Recorded information.
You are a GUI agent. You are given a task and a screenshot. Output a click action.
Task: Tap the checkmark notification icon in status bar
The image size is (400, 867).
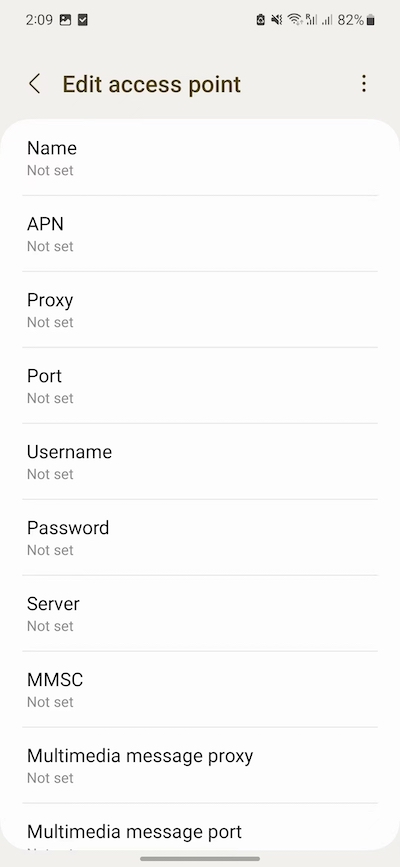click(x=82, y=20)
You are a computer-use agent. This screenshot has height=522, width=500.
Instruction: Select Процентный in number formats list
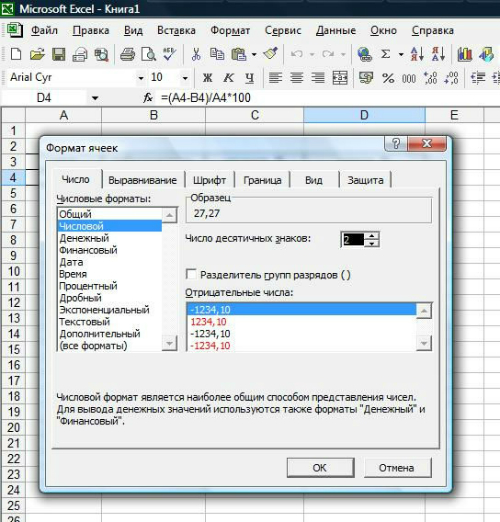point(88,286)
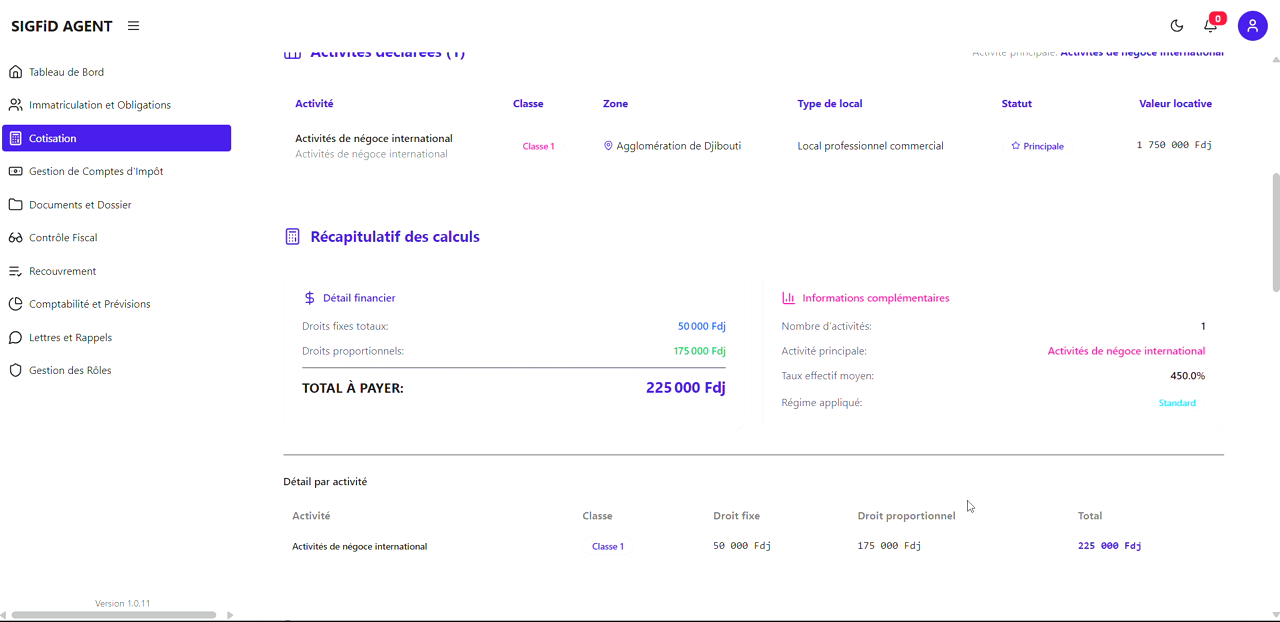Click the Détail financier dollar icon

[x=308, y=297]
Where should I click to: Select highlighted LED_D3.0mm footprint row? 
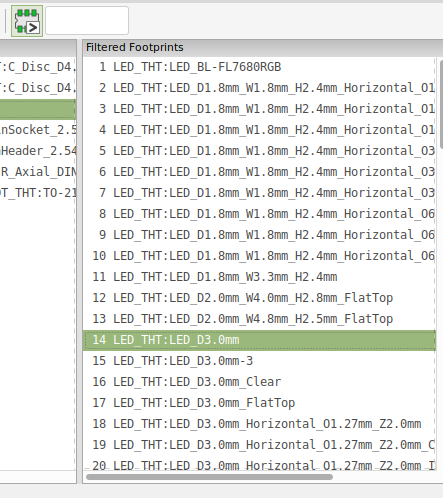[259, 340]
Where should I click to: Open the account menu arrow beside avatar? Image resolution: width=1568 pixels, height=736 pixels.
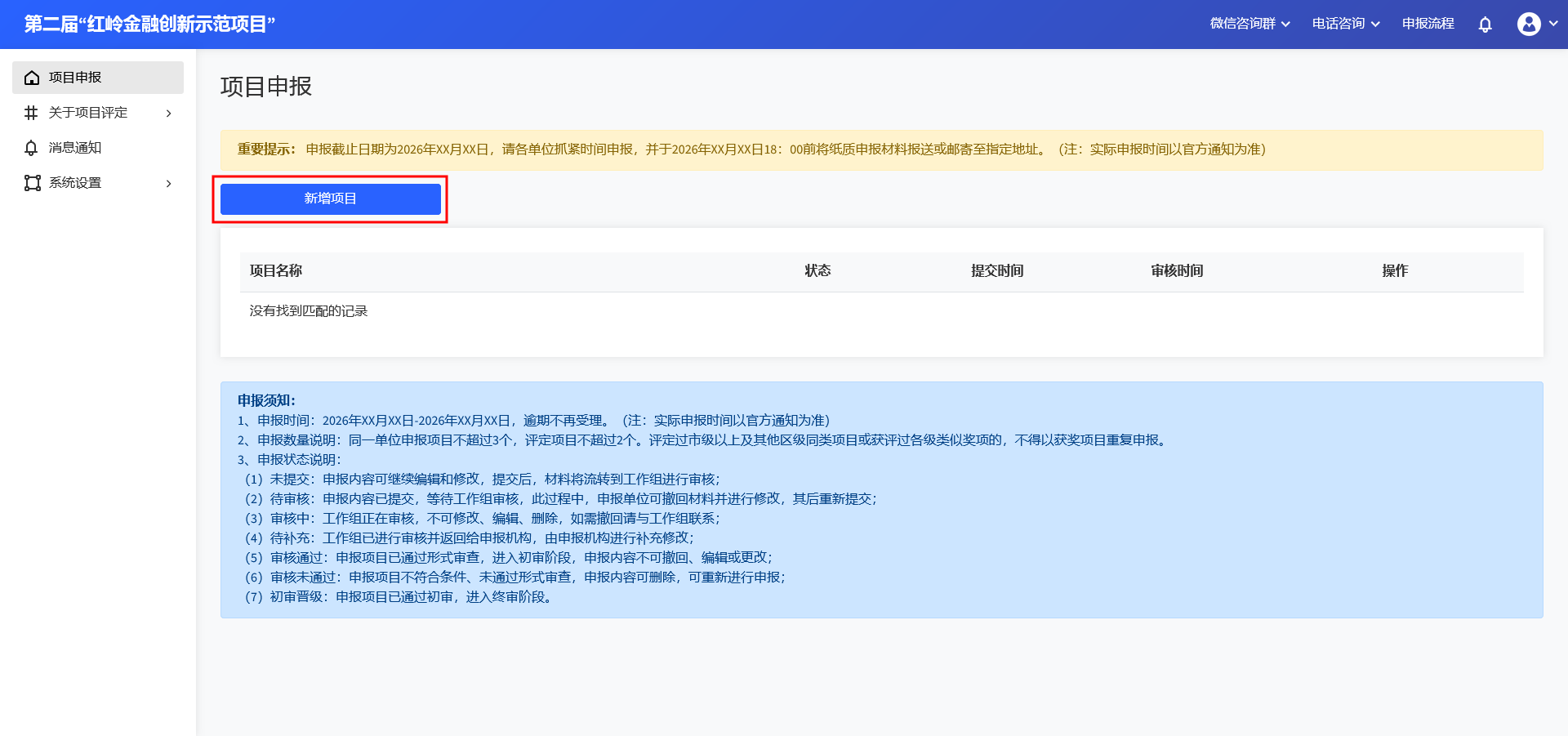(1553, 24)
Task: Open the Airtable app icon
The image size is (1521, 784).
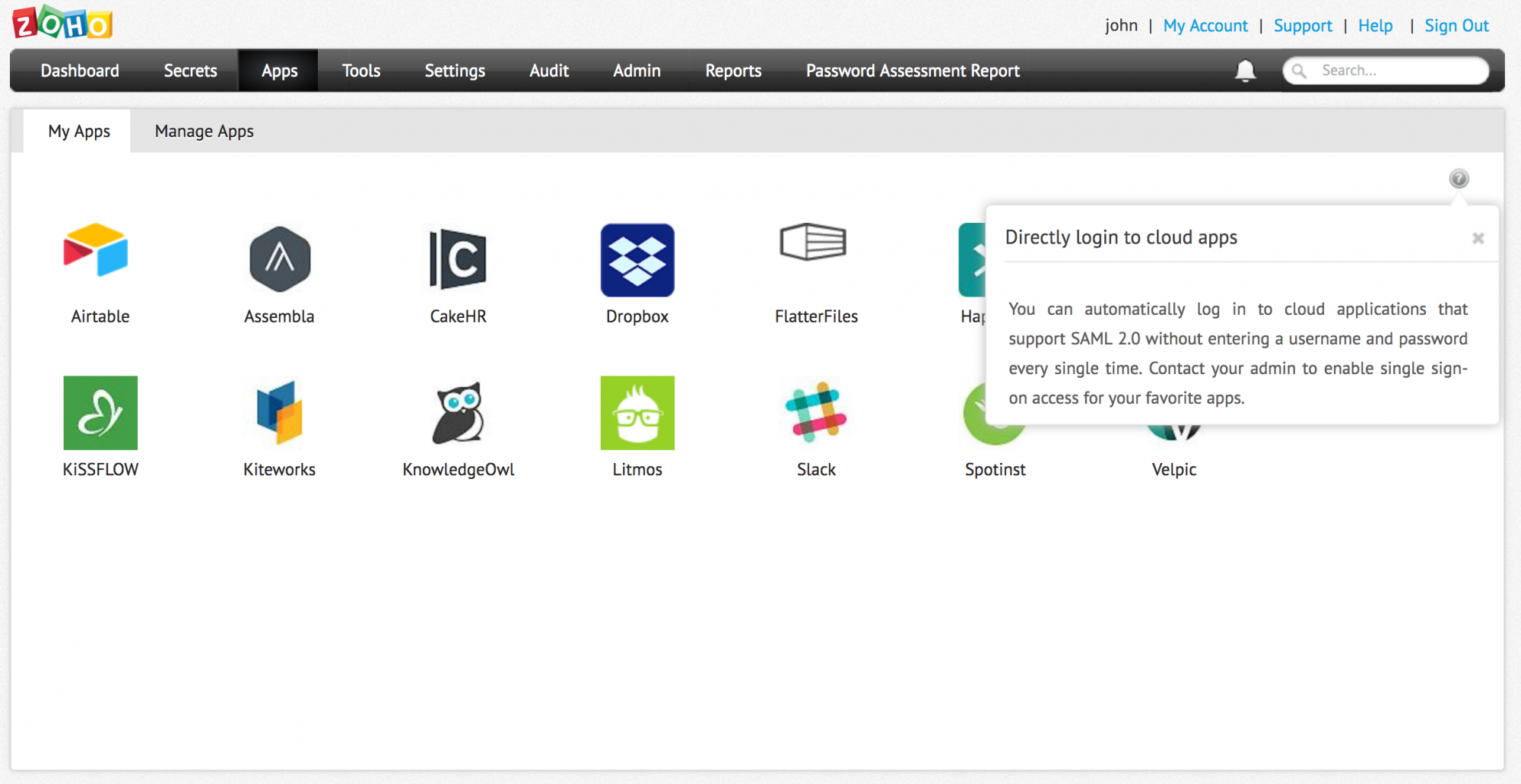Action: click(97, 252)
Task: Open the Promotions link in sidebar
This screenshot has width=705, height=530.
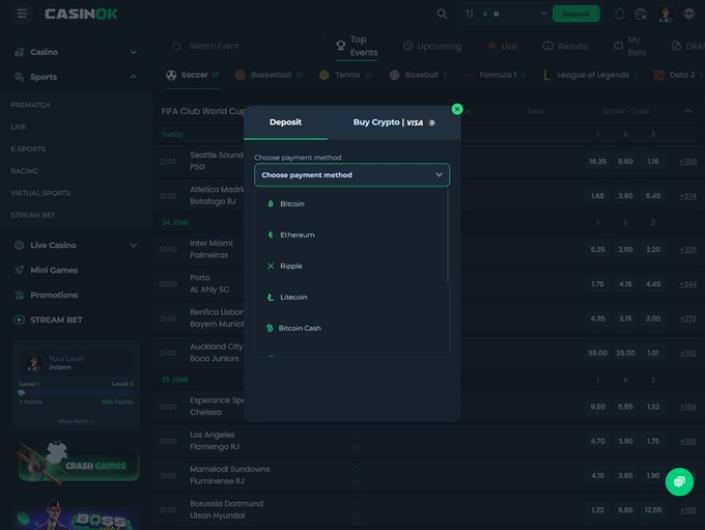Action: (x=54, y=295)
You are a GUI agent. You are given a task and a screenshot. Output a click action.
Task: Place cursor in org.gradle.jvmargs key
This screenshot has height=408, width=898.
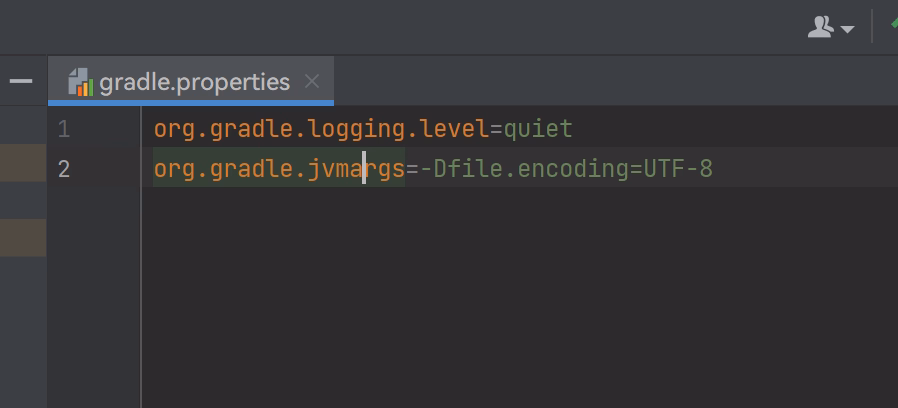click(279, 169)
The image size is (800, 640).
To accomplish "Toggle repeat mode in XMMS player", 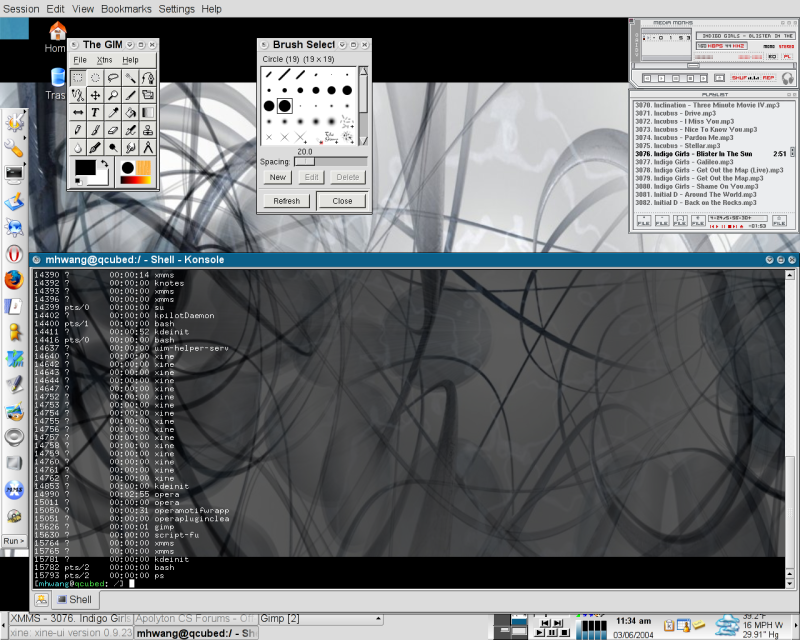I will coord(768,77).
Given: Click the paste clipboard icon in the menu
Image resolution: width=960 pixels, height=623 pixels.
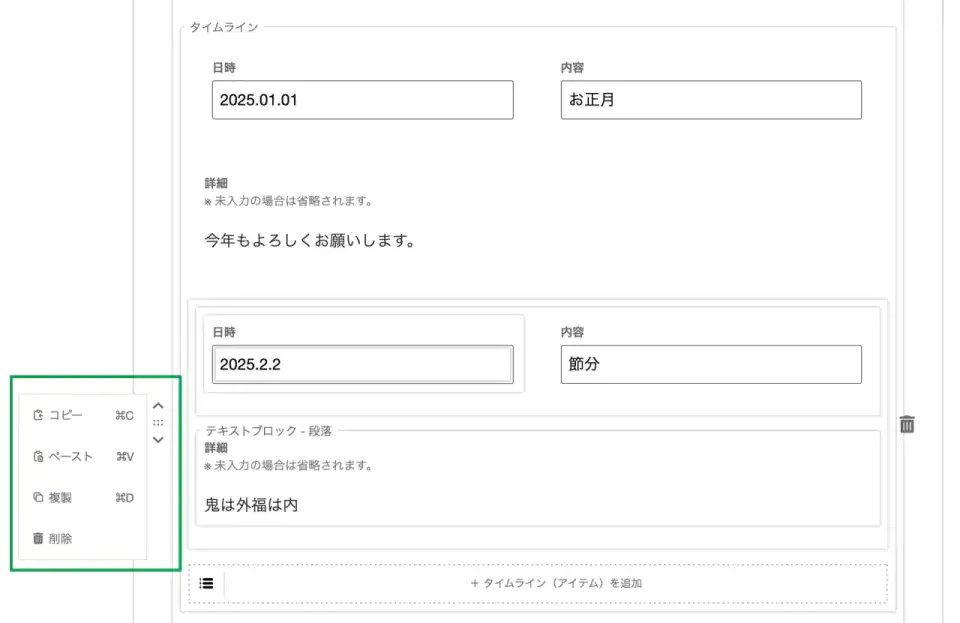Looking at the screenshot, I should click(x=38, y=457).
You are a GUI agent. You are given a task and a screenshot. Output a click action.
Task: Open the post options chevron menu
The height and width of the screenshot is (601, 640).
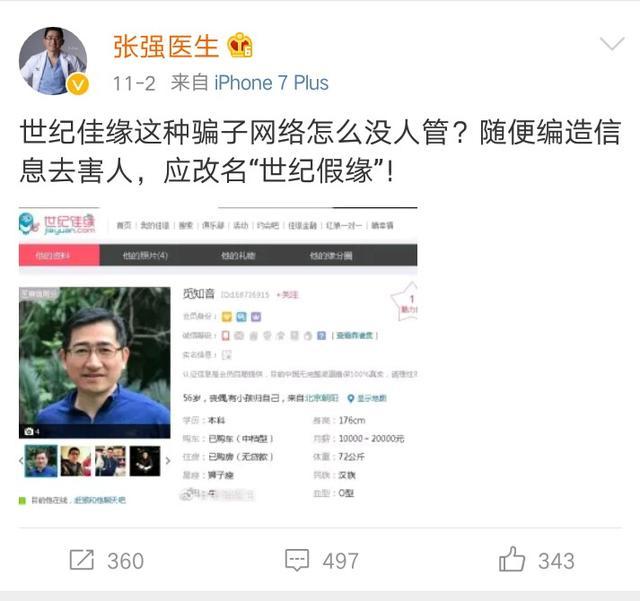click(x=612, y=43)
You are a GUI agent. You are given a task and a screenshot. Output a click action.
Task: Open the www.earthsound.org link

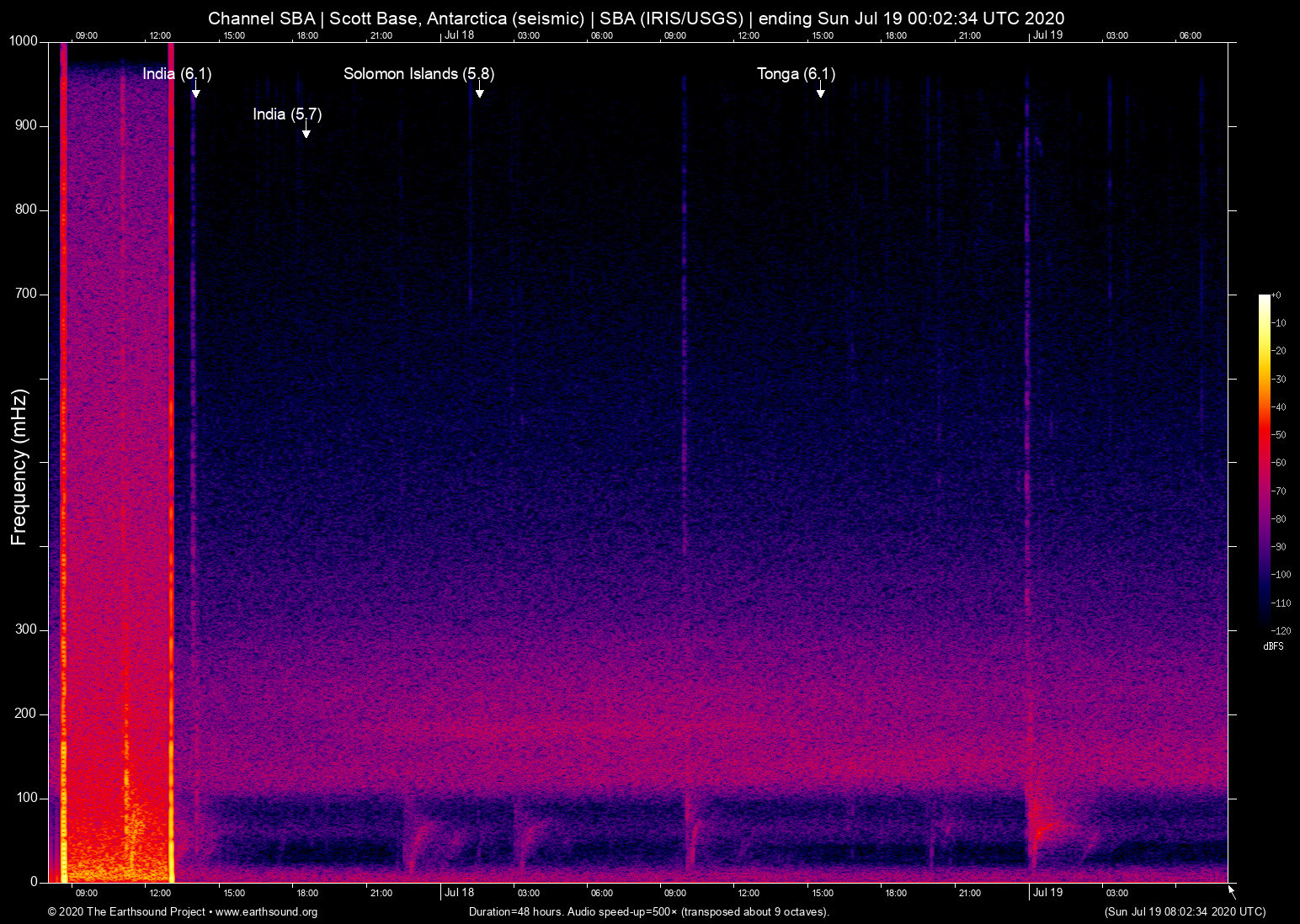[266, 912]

Problem to solve. Working from the line with "Image resolution: width=960" to the last line of the material above, repeat each line exactly and leave out the pictures.

Exercise result.
Image resolution: width=960 pixels, height=623 pixels.
Looking at the screenshot, I should click(x=38, y=457).
You are a GUI agent. You are given a task and a screenshot. Output a click action.
Task: Open the post options chevron menu
The height and width of the screenshot is (601, 640).
click(x=612, y=43)
You are a GUI agent. You are given a task and a screenshot. Output a click action.
Task: Open the www.earthsound.org link

[266, 912]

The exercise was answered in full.